##### Records provided

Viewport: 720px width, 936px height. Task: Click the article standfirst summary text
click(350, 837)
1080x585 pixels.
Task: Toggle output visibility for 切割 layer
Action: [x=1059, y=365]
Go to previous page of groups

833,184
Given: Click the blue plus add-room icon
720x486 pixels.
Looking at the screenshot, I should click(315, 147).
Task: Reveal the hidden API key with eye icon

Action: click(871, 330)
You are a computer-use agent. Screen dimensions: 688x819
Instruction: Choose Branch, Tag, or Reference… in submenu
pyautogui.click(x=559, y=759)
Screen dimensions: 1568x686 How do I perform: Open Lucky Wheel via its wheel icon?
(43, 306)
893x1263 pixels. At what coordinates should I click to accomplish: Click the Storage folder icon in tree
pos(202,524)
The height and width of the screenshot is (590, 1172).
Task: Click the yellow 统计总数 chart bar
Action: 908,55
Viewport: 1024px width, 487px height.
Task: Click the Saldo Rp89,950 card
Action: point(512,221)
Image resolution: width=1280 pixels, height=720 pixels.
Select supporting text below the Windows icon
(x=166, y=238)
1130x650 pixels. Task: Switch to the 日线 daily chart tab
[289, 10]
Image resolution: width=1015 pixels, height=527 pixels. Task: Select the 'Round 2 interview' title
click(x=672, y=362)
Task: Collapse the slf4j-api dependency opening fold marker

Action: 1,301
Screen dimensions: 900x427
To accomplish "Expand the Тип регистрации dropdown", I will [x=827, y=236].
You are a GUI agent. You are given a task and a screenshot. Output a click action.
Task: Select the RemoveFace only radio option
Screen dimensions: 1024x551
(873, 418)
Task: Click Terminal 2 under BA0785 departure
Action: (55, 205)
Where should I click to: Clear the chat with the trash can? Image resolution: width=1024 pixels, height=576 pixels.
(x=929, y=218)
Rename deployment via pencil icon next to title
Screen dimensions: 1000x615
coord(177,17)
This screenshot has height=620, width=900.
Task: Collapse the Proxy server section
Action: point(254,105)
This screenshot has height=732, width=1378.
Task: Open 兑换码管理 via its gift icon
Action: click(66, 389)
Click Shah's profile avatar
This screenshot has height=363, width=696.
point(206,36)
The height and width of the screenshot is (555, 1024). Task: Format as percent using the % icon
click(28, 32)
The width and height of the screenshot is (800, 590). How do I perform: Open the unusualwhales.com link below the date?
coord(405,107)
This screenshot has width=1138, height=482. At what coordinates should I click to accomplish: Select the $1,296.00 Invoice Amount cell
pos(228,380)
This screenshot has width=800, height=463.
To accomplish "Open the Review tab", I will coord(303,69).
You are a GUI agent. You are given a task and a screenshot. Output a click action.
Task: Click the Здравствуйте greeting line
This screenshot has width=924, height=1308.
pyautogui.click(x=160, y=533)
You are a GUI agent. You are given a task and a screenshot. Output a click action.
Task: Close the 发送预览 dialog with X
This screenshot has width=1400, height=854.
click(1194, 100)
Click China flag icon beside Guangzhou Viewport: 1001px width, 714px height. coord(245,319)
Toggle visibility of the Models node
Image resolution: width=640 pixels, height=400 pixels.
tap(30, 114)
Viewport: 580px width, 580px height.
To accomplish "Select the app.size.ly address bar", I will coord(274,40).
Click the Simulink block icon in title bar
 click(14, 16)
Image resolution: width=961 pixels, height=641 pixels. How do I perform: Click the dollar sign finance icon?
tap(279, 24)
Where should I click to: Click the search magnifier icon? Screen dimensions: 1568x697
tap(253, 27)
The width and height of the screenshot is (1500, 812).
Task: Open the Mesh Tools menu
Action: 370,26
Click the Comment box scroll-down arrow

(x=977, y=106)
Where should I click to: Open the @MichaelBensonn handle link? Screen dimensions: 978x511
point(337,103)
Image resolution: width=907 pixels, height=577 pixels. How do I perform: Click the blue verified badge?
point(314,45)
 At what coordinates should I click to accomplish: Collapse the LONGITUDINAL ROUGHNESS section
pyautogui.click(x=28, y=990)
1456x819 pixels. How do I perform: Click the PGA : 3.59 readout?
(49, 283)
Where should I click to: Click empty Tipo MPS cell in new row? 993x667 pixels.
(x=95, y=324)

##########

- **Exercise brief**: Your answer should be one number: the count of lines in the data above that include the word "will".

- **Solved problem**: 3